### Data for the task
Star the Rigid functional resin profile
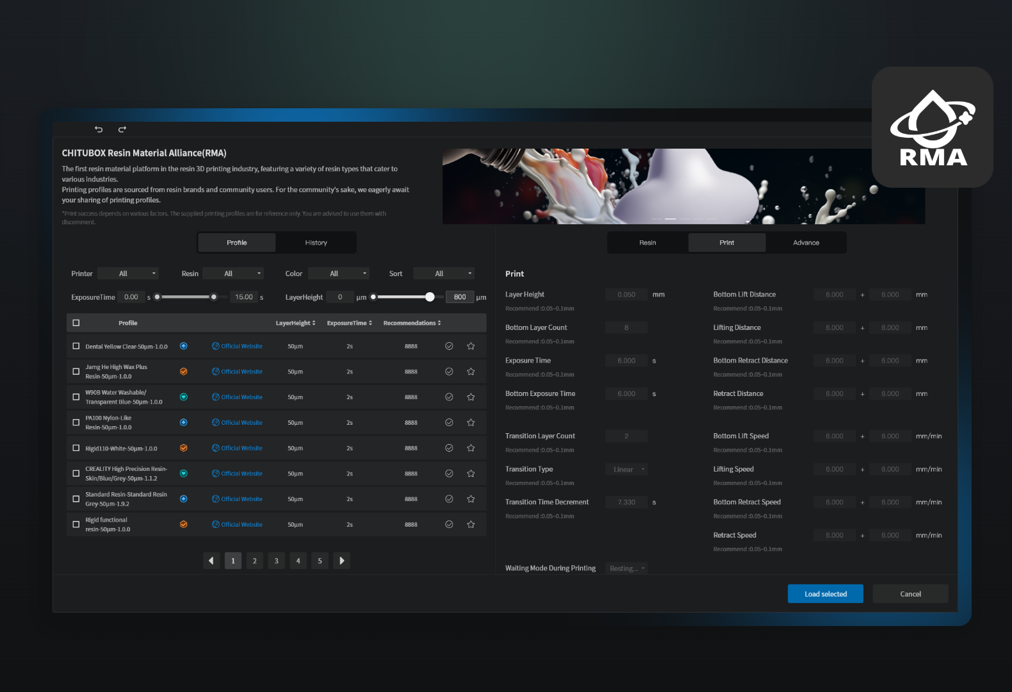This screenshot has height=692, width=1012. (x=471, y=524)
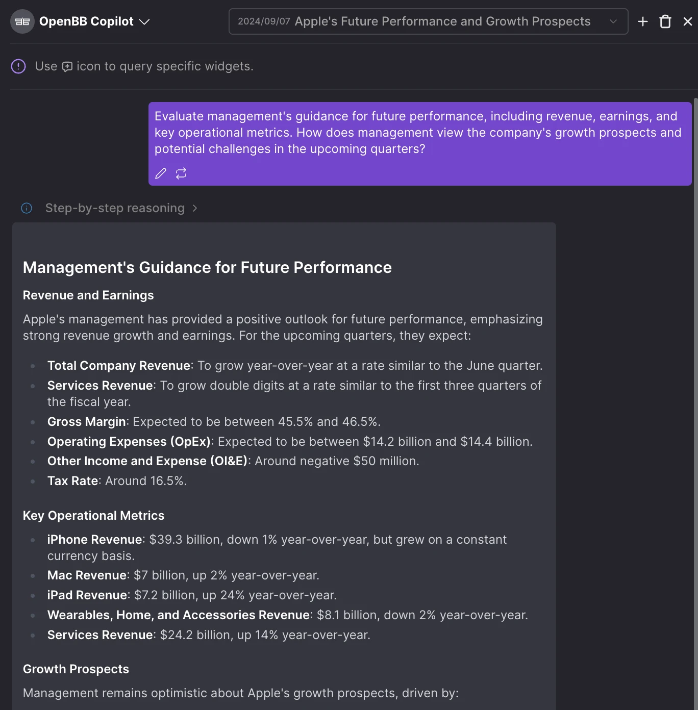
==
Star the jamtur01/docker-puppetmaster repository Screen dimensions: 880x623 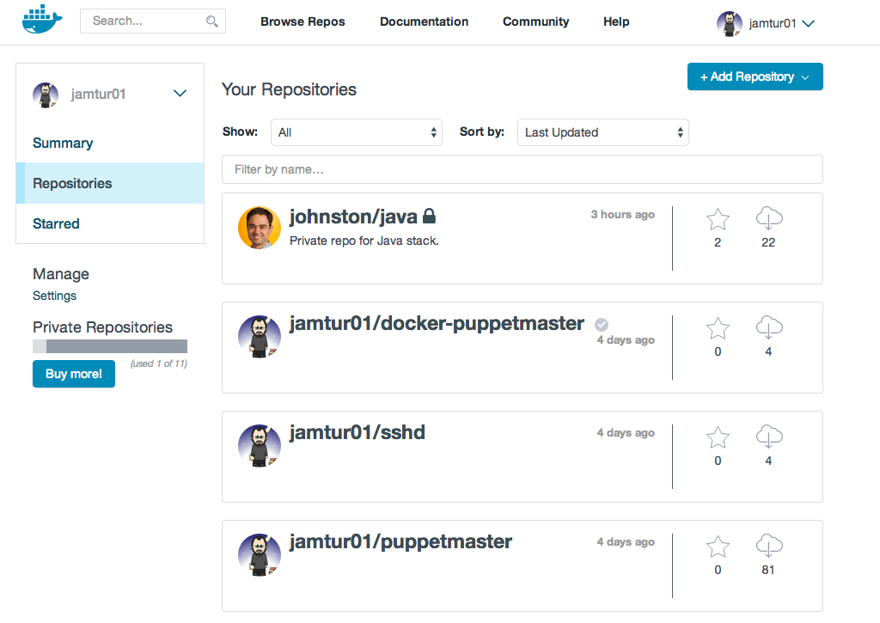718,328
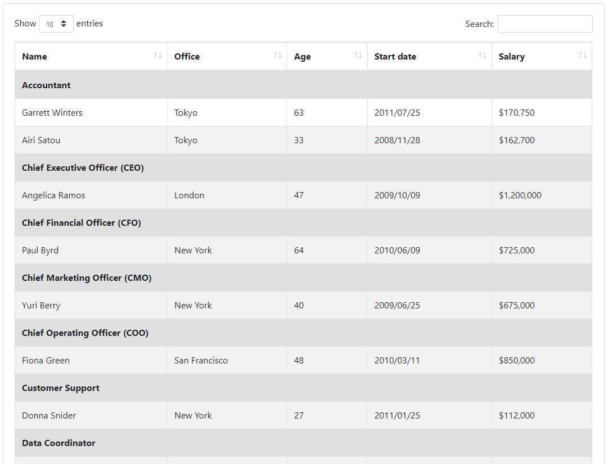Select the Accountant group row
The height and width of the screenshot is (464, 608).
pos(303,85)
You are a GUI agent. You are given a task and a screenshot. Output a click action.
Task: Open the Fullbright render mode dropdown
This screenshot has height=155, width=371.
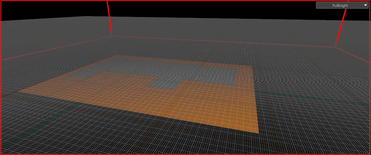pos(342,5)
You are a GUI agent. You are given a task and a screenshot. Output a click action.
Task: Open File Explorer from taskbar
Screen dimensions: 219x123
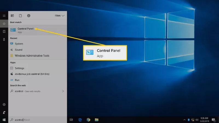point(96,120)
* * *
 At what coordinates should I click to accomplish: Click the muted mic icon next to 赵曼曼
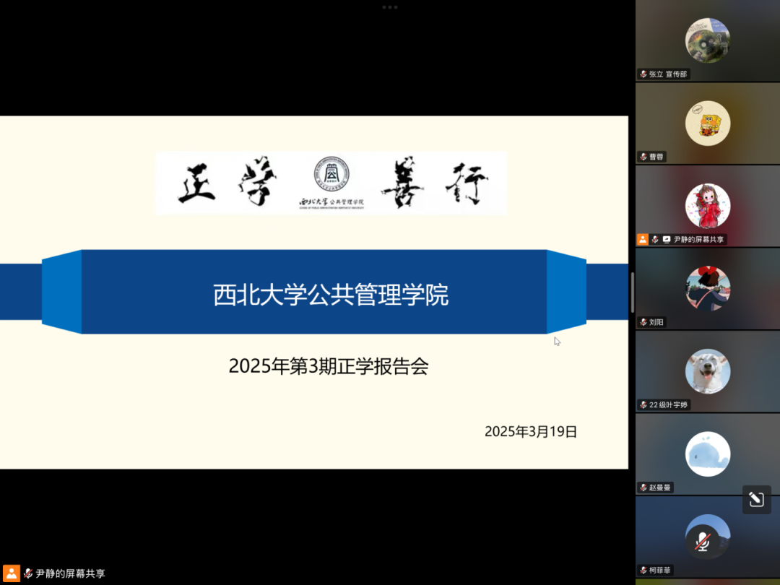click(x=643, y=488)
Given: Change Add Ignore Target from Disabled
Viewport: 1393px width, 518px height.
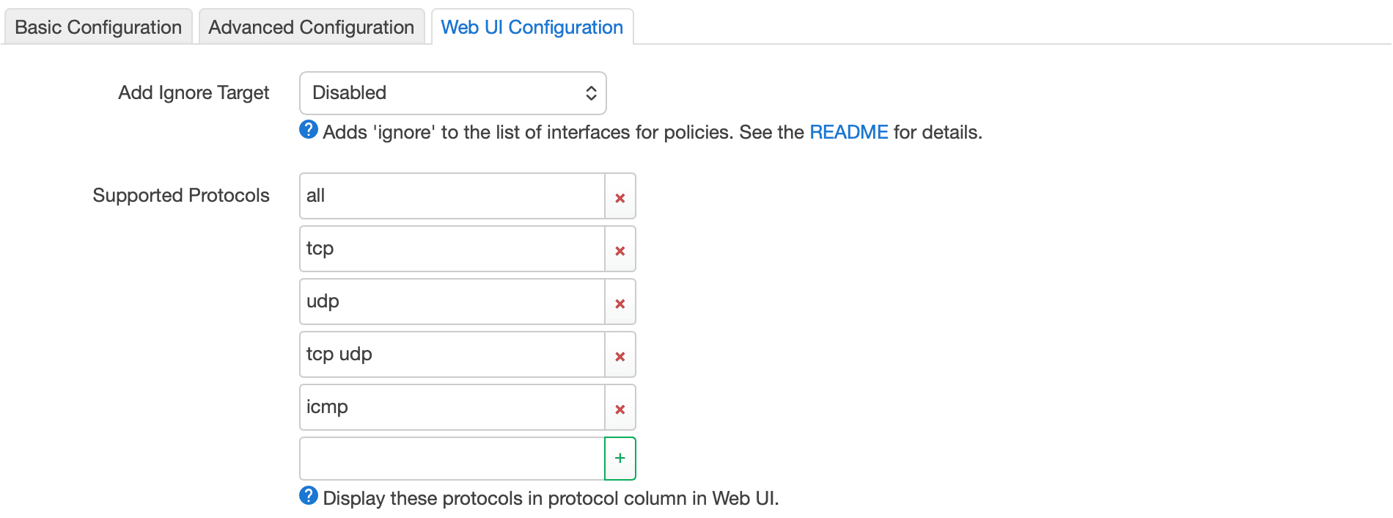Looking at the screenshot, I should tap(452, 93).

### Task goal
Every line of the listing that includes the word "from" belongs in the answer.

### Response
Task: Open File Explorer from taskbar
Given: Change Add Ignore Target from Disabled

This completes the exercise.